QUOTED PASSAGE —
◇ ◇ ◇ ◇ ◇ ◇ ◇
Now, thanks to Saint Mary's College Museum of Art, additional light is being shed on this seminal period in world history. Beginning Feb. 2, "From Swords to Plowshares: Metal Trench Art from World War I" will feature more than 150 metal objects created by artists from virtually all of the countries that were involved in the conflict, says Heidi Donner, manager of education and public information for the museum. She describes the exhibition as "a powerful mix of art and history."
Visitors will experience the war in profoundly personal ways via veterans' interviews, film footage and period music while viewing remarkable works of art.
"The ingenuity and skill range from primitive decorated artillery shell cases executed in trenches to elaborately embellished artillery shell lamps, vases, cigarette lighters, and ashtrays exhibiting extraordinary craftsmanship. The pieces are as varied and unique as the military and civilian artists who created them," says Donner.
"Unlike commissioned paintings and war memorials, which represented war from a distance, trench art was made from the waste of war itself and utilized the vehicles of death and mutilation directly," writes British archaeologist Nicholas Saunders, Ph.D., author of "Trench Art: Lost Worlds of the Great War."
"Trench art was made for a variety of practical reasons - for sale, barter and personal use - but could also possess deeper spiritual meanings associated with religious belief, grief and mourning, and relief or guilt at surviving war when so many did not."
◇ ◇ ◇ ◇ ◇ ◇ ◇
RECORDED DATA —
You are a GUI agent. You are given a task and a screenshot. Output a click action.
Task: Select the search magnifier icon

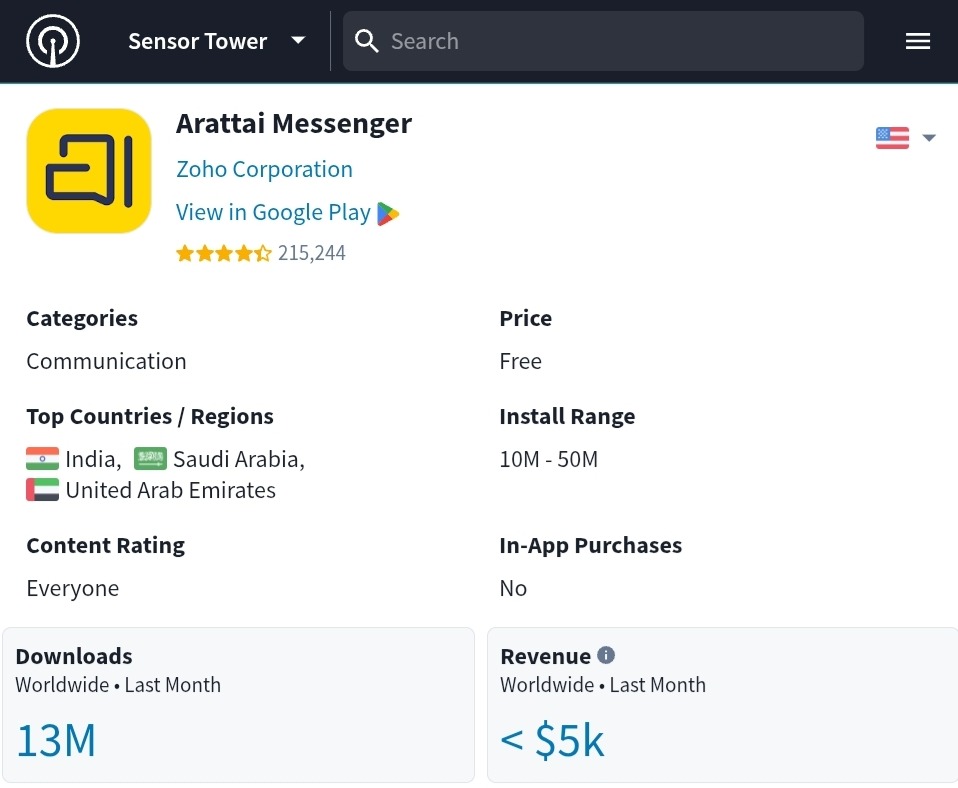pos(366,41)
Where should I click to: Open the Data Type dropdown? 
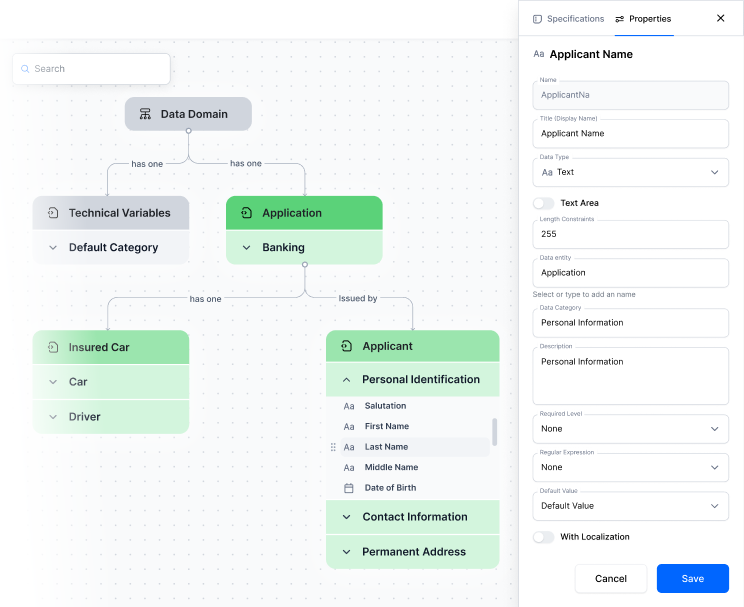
◇ ◇ ◇ ◇ ◇ ◇ ◇
TASK PROMPT —
How would the article about the World War I trench art exhibition go on from its last sentence? Write the next part.

IN RESPONSE —
Kicking off the exhibition will be award-winning author, Adam Hochschild. A former editor of Mother Jones and current journalism teacher at the University of California, Berkeley, Hochschild also wrote "King Leopold's Ghost: A Story of Greed, Terror and Heroism in Colonial Africa." His most recent book, "To End All Wars: A Story of Loyalty and Rebellion, 1914-1918," explores the interplay between generals, cabinet ministers, ordinary trench soldiers, and pacifists. His free lecture, "The War Within the War: 1914-1918," begins at 2 p.m. Feb. 2 at SMC's LeFevre Theatre. A parallel exhibition, "Songs of the Patriot," explores how Irving Berlin and other noted composers of the era addressed the feelings of Americans through music as the war raged.
"It wasn't inevitable. ... There was a lot of tension in Europe but, in early June 1914, everyone was getting along with each other quite well. There was a huge amount of trade across borders ... people were focused on other things. ... Then this chain of events begins with the assassination of the Archduke. If that hadn't happened, there might well have been a war or wars in Europe, but not necessarily drawing in everybody in the way it happened," said Hochschild in a 2011 History News Network interview. "The First World War had enormous unintended consequences.... And it permanently darkened everybody's point of view about humanity and what was possible in the world."
Conversely, says Donner, there is something noble about human beings wanting to beautify their environment - especially after the harshest, most heartrending of experiences.
|
In Flanders Fields
By John McCrae, May 1915
In Flanders fields the poppies grow
Between the crosses, row on row,
That mark our place; and in the sky
The larks, still bravely singing, fly
Scarce heard amid the guns below.
We are the Dead. Short days ago
We lived, felt dawn, saw sunset glow,
Loved and were loved, and now we lie
In Flanders fields.
Take up our quarrel with the foe:
To you from failing hands we throw
The torch; be yours to hold it high.
If ye break faith with us who die
We shall not sleep, though poppies grow
In Flanders fields.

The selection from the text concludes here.